На маленькой, тихой улочке Петель, в весьма демократическом 15-м округе Парижа, населенном в большом количестве и русскими скромными тружениками — шоферы такси, рабочие автомобильных заводов Рено и Ситроена, мелкие служащие кстати, писатели и поэты, — словом, теми, кому положение и карман не позволяли селиться в более фешенебельных округах Парижа, была устроена в бывшем полуподземном гараже небольшая церковь. Русские художники расписали ее в простом, но строгом стиле скита XVII века. На улицу Петель потекла и соответствующая паства, состоящая из людей, тоже томящихся тоской по утраченной Родине. Между прочим, Виньямин ввел в свой непосредственный служебный коллектив некую принципиальную «коллегиальность». После службы, когда расходились прихожане, Виньямин собирал всех участников ее на обсуждение прошедшей службы и близких к этому вопросов. Мне, чуждому и далекому от всяких церковных дел, о том, что происходило на Петеле, рассказывал близкий человек, непосредственный участник этих собраний.

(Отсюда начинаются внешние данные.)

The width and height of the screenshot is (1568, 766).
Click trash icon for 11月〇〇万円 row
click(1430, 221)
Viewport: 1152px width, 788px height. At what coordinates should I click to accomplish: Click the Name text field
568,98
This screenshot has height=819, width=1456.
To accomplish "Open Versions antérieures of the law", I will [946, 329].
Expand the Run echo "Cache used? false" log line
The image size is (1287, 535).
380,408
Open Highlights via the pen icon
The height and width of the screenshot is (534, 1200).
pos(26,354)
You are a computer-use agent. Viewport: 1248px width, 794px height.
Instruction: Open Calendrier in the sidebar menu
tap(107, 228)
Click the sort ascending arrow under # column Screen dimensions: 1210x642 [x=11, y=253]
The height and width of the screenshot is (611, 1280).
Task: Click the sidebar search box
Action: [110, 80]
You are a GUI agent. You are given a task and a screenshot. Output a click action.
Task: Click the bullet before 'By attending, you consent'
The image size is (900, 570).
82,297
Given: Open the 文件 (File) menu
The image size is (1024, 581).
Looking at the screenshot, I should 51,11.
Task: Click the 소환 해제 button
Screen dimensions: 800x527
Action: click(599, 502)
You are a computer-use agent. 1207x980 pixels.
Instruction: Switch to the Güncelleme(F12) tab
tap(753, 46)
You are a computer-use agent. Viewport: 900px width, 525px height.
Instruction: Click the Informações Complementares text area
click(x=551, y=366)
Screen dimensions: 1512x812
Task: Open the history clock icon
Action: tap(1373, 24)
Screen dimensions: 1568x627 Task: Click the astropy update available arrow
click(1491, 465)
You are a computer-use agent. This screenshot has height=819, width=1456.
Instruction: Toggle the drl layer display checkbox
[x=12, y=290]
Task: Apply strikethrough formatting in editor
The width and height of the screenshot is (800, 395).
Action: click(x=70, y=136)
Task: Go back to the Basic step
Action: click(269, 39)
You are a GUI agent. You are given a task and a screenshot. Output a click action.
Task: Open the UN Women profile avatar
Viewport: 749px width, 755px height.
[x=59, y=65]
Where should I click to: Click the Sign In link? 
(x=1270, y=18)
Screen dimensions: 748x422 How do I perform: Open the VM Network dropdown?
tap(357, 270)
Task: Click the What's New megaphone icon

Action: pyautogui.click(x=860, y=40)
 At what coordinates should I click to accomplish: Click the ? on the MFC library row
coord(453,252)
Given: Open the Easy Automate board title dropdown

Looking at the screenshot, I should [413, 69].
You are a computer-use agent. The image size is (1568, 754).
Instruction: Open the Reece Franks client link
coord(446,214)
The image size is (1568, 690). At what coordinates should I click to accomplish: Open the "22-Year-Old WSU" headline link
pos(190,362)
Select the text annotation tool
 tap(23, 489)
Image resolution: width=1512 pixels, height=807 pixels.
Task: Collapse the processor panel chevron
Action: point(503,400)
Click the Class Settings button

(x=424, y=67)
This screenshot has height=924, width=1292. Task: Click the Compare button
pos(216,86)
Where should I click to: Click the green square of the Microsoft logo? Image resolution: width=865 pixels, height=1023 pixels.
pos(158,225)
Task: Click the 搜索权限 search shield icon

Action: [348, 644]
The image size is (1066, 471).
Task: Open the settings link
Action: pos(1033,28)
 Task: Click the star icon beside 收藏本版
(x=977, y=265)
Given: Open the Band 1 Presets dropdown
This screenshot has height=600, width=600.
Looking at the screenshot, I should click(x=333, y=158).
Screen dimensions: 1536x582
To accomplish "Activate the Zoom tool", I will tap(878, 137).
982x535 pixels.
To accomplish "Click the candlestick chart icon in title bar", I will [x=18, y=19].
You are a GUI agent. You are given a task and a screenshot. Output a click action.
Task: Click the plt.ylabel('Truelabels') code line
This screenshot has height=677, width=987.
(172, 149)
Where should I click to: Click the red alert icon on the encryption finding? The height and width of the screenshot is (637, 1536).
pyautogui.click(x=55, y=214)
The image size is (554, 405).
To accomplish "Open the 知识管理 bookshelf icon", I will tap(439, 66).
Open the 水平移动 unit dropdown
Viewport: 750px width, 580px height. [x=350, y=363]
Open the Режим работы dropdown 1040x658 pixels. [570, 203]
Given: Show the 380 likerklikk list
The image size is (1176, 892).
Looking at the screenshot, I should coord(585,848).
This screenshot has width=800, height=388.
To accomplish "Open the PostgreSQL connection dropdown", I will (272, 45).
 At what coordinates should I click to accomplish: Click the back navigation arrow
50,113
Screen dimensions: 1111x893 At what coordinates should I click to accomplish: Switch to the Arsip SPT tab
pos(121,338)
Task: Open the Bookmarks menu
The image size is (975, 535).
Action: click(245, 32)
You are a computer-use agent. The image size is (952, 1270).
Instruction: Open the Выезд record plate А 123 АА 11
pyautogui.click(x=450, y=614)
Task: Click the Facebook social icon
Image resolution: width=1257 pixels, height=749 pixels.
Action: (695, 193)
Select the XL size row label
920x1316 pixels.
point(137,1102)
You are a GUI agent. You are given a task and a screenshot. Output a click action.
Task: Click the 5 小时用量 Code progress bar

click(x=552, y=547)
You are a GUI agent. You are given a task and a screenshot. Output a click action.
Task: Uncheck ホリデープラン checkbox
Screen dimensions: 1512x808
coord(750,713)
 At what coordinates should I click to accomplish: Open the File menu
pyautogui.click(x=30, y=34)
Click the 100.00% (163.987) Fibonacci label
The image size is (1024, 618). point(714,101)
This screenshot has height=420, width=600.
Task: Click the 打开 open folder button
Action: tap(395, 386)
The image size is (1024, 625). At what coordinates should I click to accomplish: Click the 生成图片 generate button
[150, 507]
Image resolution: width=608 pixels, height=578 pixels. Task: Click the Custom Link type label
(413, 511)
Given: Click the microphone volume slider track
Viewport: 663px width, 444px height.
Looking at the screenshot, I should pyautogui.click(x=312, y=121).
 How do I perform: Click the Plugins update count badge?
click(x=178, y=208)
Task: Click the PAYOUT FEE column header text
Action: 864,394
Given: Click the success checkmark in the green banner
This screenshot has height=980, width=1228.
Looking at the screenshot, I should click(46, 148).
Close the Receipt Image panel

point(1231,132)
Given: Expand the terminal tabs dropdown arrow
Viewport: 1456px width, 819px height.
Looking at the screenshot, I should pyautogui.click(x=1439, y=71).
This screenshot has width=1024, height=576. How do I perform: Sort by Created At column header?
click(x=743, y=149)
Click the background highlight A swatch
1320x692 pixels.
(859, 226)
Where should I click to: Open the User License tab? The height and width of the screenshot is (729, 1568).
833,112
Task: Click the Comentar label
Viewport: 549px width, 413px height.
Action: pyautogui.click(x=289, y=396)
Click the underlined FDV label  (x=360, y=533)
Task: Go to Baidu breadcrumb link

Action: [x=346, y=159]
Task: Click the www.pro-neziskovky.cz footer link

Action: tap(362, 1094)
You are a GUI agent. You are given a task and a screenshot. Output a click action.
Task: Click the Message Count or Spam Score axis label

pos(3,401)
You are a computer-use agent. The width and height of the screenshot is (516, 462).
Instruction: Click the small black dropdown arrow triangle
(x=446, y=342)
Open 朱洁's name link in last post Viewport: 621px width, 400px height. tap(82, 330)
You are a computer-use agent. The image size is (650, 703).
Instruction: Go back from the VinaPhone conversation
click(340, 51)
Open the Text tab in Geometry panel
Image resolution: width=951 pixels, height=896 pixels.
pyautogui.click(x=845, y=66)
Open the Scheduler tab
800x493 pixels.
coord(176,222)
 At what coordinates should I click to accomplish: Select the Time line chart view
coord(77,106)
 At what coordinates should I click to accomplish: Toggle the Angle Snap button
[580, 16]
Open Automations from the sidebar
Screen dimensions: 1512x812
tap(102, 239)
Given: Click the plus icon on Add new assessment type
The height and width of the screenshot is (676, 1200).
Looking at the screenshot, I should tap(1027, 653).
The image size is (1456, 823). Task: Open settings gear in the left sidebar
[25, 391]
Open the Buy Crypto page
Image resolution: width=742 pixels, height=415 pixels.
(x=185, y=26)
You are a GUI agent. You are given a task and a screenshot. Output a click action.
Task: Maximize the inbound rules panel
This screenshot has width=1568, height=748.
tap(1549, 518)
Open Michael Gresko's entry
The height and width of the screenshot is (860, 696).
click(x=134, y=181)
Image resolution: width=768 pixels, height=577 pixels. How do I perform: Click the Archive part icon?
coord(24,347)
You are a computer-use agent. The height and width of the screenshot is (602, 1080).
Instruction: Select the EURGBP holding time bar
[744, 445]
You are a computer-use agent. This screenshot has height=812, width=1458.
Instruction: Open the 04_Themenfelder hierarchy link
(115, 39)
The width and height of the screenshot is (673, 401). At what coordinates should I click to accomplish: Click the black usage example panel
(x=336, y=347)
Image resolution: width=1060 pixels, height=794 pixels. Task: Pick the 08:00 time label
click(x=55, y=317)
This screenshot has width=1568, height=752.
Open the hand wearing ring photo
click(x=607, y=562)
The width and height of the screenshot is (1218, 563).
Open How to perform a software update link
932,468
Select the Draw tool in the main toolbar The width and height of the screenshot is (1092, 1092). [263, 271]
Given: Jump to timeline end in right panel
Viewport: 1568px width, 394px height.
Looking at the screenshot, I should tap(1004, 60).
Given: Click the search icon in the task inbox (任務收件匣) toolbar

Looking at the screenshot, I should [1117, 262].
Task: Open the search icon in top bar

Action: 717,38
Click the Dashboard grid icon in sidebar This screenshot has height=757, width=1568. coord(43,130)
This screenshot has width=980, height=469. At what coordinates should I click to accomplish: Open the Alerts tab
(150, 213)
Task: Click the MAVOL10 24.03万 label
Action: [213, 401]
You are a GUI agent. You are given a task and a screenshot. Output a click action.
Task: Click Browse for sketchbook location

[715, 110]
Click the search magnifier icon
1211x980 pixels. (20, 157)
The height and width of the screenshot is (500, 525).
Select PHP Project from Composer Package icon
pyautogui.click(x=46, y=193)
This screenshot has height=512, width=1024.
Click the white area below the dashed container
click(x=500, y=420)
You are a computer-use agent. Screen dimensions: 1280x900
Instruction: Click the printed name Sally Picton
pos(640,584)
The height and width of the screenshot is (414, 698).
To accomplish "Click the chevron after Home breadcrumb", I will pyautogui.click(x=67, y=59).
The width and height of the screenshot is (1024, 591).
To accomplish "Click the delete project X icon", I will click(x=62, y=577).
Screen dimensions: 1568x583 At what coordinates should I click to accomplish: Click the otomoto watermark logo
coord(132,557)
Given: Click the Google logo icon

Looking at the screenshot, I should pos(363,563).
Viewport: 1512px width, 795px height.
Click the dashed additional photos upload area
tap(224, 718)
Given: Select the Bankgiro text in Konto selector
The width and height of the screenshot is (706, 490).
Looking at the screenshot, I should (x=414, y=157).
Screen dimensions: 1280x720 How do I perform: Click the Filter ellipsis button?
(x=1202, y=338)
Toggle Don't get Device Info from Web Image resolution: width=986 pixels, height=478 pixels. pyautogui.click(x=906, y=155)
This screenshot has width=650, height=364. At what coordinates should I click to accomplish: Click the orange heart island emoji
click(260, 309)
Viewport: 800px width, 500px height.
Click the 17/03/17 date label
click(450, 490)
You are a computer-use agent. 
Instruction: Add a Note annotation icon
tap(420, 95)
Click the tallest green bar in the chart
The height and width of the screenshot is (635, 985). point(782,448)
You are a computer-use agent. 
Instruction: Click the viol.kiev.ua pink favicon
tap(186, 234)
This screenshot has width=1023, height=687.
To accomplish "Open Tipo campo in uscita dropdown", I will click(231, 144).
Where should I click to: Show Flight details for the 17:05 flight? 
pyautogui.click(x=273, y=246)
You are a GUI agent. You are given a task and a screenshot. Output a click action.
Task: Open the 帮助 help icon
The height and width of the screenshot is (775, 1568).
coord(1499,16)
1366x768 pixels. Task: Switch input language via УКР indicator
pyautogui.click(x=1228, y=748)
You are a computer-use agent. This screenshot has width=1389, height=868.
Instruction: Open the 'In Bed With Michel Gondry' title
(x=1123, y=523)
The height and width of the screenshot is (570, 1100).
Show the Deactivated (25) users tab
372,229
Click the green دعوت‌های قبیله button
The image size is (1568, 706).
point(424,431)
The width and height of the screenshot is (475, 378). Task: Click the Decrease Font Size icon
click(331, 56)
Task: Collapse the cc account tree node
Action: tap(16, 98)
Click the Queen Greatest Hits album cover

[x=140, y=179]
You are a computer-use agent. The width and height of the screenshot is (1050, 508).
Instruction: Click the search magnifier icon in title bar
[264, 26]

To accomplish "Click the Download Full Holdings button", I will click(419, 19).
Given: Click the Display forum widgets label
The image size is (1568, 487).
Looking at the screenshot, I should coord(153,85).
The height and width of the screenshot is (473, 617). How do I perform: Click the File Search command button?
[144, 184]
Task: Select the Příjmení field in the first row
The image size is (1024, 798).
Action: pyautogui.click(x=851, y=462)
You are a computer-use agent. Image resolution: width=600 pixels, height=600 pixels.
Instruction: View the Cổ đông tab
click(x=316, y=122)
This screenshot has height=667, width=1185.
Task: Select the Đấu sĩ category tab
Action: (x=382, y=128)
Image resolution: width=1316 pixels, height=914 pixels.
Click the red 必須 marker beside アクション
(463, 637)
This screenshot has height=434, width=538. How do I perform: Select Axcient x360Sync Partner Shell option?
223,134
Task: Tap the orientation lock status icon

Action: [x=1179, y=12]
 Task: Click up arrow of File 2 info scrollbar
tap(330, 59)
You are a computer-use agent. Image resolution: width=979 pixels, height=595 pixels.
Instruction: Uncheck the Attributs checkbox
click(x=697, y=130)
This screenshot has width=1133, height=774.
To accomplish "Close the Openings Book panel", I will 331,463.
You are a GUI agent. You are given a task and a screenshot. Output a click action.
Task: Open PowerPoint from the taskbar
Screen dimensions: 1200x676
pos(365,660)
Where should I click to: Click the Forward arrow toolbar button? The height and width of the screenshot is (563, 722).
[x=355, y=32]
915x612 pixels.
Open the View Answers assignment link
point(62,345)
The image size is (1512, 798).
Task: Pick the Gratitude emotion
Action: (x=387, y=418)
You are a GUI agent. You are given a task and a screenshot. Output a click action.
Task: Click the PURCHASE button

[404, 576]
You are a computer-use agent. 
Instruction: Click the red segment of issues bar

Вот что произошло однажды во время службы. Два молодых иподьякона с большими горящими свечами при выходе на амвон столкнулись лбами. На обсуждении долго судили и рядили, видимо, с мистической точки зрения, как это могло произойти? Как и почему? Пока старенький попик мрачно не буркнул, сильно напирая на «о»: «Потому, что ходить не умеете!»

Но я забежал вперед. Однако я еще не кончил с Белградом. Именно в Белграде, единственный раз в моей жизни, в одной семье, на заседании студенческого кружка мне довелось лицом к лицу встретиться с Антонием Храповицким.